By Faraz Hussain
The reason why urban centers are becoming hubs of radicalization is because of sharp economic inequalities, social insecurities, political fallout, political killings, crime and strong religious militancy in the cities especially in Karachi. This means that the “already radicalized” people of Zi’a’s regime find multiple reasons to fight in this “established battle ground” in the urban centers. In this way, the process of “depeasantization” to “retribalization” and religious group forming is the root cause of radicalization which leads to Islamic or ethnic militancy. This makes governance a dream for the state and the levels of crime get increasingly higher every day.
In this way, it leads to diminishing traditional economy, over urbanization for example in Karachi, and over expanded tertiary activities (Mingione, 29). In other words, the capitalist accumulation in the cities reproduces social relations of production and social classes which result in a social conflict between the different social classes (Mingione, 30). Therefore, it is the accumulation process which creates contestation over resources in the cities because this kind of accumulation is not that sharpened in the social relations of rural populations (Mingione, 30). It is because of this urban insecurity that the rural emigrants try to connect with their “tribes” in the cities and live in associated communities. This process can be called as “retribalization” because the previous farmer is now an urban industrial worker who reconnects to his scattered community members in the city. Furthermore, population congestion makes these “tribes” fight with each other over small conflicts because of their political backing as well (Khan, 55). In this case, Orangi town of Karachi can be the best example to describe because it is the largest and the most ethnically diverse area of the metropolis. It may constitute ten percent of the total city’s population and an enumeration made in 1989 showed that there were 110 sectors, 6,347 lanes and 94, 122 houses in this ‘mini Pakistan’ (Khan, 154).
(Orangi Town Karachi: One of the major hubs of ANP in the metropolis)
Adding to that, their biggest problems were housing and sanitation, health, education and jobs employment (Khan, 56). It was in 1986 when this town was burning with the flames of ethnic and provincial killings as an aftermath of the death of Bushra Zaidi and the bulldozing of Suhrab Goth (Khan, 56). This flame of hatred led to the migration of hundreds of mohajirs, pathans and baloch within Karachi and hundreds of houses were burnt away (Khan, 57).

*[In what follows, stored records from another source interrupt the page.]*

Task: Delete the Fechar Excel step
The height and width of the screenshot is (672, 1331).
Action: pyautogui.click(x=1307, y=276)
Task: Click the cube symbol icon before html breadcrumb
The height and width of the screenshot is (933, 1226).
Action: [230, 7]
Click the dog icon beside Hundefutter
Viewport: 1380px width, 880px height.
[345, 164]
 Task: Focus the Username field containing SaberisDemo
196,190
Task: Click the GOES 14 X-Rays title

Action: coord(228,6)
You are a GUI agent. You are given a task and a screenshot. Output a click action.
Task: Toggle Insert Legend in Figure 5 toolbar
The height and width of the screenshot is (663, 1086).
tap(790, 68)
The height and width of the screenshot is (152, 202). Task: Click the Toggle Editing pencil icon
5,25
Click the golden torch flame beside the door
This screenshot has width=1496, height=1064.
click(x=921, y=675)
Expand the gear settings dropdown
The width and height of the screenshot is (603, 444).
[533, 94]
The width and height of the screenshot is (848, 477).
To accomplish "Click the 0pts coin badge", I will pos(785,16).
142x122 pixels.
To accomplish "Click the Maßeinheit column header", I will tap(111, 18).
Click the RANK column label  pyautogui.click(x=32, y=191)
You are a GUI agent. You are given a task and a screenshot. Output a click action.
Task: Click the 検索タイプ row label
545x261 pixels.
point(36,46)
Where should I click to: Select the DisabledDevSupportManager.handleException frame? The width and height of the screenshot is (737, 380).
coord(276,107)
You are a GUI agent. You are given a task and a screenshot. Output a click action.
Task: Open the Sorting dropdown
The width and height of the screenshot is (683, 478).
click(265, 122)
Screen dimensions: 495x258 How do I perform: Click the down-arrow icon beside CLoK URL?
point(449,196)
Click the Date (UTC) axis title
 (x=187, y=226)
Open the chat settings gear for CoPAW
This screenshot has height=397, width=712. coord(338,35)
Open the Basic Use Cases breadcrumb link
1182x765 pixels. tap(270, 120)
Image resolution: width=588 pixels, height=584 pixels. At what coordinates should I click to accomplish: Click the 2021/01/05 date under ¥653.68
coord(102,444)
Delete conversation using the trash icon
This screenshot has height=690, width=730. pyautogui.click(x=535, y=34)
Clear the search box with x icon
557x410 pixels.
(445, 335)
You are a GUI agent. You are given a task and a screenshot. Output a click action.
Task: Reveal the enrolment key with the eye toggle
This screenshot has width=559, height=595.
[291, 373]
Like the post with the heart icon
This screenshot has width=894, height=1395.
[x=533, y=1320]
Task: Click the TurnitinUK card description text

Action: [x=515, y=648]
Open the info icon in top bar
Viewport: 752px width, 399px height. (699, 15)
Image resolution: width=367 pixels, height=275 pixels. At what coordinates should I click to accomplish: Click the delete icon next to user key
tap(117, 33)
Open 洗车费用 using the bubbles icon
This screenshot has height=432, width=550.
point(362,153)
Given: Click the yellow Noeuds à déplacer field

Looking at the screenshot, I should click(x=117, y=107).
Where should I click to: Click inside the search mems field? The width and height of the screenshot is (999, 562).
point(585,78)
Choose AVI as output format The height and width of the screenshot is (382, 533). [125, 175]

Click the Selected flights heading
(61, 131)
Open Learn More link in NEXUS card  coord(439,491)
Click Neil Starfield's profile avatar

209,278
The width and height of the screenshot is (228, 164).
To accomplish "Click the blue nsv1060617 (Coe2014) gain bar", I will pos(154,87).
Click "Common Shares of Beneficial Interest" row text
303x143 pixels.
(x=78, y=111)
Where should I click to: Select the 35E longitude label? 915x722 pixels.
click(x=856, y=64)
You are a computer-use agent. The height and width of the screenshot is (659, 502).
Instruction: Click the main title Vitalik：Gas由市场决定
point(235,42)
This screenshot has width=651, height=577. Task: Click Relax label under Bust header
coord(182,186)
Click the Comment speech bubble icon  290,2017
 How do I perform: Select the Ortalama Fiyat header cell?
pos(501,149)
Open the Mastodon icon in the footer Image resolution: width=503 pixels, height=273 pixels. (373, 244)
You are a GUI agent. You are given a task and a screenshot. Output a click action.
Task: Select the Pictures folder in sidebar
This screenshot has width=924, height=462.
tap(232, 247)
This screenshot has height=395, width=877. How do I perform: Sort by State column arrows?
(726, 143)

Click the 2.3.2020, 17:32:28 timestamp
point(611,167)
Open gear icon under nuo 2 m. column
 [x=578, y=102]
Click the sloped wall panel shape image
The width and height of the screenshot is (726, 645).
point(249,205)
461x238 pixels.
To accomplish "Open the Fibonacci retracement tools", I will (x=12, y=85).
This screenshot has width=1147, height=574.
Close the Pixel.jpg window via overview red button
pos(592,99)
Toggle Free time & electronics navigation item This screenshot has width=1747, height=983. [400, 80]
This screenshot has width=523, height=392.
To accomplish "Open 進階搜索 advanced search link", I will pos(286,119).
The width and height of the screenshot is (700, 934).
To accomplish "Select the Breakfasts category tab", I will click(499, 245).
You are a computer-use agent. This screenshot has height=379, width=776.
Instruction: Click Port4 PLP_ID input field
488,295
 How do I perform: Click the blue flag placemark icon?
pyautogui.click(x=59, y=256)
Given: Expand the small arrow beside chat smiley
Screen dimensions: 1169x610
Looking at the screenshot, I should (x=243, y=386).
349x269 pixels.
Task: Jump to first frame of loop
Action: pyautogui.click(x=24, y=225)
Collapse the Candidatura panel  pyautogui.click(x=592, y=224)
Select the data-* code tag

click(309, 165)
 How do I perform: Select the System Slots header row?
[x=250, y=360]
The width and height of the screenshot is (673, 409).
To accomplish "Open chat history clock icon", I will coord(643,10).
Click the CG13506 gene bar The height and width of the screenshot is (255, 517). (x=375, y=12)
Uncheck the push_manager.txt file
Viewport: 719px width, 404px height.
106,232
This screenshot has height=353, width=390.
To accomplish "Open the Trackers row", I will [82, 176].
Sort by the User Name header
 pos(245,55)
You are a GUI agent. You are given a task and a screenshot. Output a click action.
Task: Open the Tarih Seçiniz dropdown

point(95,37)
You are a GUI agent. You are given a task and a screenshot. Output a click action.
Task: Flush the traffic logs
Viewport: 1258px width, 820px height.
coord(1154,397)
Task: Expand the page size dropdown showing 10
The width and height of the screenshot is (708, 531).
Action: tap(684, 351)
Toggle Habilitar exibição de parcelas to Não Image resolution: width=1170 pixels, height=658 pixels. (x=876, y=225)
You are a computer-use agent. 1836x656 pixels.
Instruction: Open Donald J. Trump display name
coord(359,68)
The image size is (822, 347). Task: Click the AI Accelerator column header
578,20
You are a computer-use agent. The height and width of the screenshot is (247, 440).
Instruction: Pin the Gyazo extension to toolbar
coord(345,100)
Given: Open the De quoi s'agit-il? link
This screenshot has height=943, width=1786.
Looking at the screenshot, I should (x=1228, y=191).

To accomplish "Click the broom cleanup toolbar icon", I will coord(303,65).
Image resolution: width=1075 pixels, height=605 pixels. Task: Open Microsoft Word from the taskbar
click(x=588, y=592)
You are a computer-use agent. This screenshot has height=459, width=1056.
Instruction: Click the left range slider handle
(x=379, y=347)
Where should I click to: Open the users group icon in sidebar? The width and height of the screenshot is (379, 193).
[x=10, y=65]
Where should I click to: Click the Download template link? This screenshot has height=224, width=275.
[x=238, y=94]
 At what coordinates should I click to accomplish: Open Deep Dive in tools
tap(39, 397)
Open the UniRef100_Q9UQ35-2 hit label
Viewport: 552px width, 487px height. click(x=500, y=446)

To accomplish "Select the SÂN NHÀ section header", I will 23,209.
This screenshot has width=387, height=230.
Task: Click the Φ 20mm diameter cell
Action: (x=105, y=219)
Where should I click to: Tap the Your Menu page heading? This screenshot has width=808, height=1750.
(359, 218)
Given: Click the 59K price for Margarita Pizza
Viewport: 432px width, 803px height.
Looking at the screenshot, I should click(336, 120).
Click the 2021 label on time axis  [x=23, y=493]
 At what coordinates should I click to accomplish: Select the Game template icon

(An array of hope for the people of Orangi)
Similarly, hundreds of baloch had to migrate to Lyari town because of an event occurred in Hyderabad – hundred miles away from Karachi (Khan, 58). Almost 1,400 Orangi Balochis ran away to seek shelter with their clansmen in hub villages and urged them to make retaliatory raids on orange (Khan, 58). In this way, it is also famous that the Baloch tribals possess heavy arms, rocket launchers, grenades, and machine guns for their protection or for the purposes of retaliations (Khan, 58). This shows that the people urban feel connected and loyal to their ethnic and tribal associations and the contestation occurs on these regional lines. However, the real causes behind these killings are definitely urban insecurities and social exclusions from the attractions which the city offers otherwise. Similarly, it gets heated by sectarian rhetoric and the militarization of the people by organizations like Tehreek e Taliban Pakistan, Awami National Party, Muttahida Qaumi Movement and peoples Aman Committee etc (Khan, 59).
(The picture shows the retrospective killings of two opposition parties)
This presence of arms in the hands of people along with the feeling of ‘saving their communities’ makes it highly probable that the people in these urban slums will fight over conflicts and that it will lead to radicalization.
This is described as “cognitive alienation” where people follow the morals which are not the direct product of their own reflection and understanding but are rather imposed to them due to circumstances and existing dominant power structures. This is the same case with the ‘suburbanization’ in Pakistan where people get caught in an already existing battle grounds between different power structures which are operating on ethnic and sectarian lines. In this aspect, it is also very important to mention the role of madrassas in spreading sectarian violence in the urban centers of Pakistan through these marginalized and economically exasperated communities. As many as 218 people have been killed and 295 have been injured during the sectarian attacks in the year 2013 in Karachi alone (tashadud.org).
In all of these situations, one can, however, hope for a better future because the trend towards education is still rising and, surprisingly, the female numbers of students is almost equal to their male counterparts even in the suburban town of Orangi:
Source: Orangi Pilot Project by Akhter Hameed Khan, Oxford University Press
This is a greatest hope because tolerance is the biggest product of education.
Khan, Akhtar Hameed”, Orangi Schools”, Orangi Pilot Project – Reflections and Reminiscences, Karachi: Oxford UP, 1996, 85-86, Print.
Mingione, Enzo, “Class Conflict and Urban Development”, Social Conflict and the City, Oxford: Basil Blackwell Ltd, 108 Cowley Road, 1981, 30-31, Print.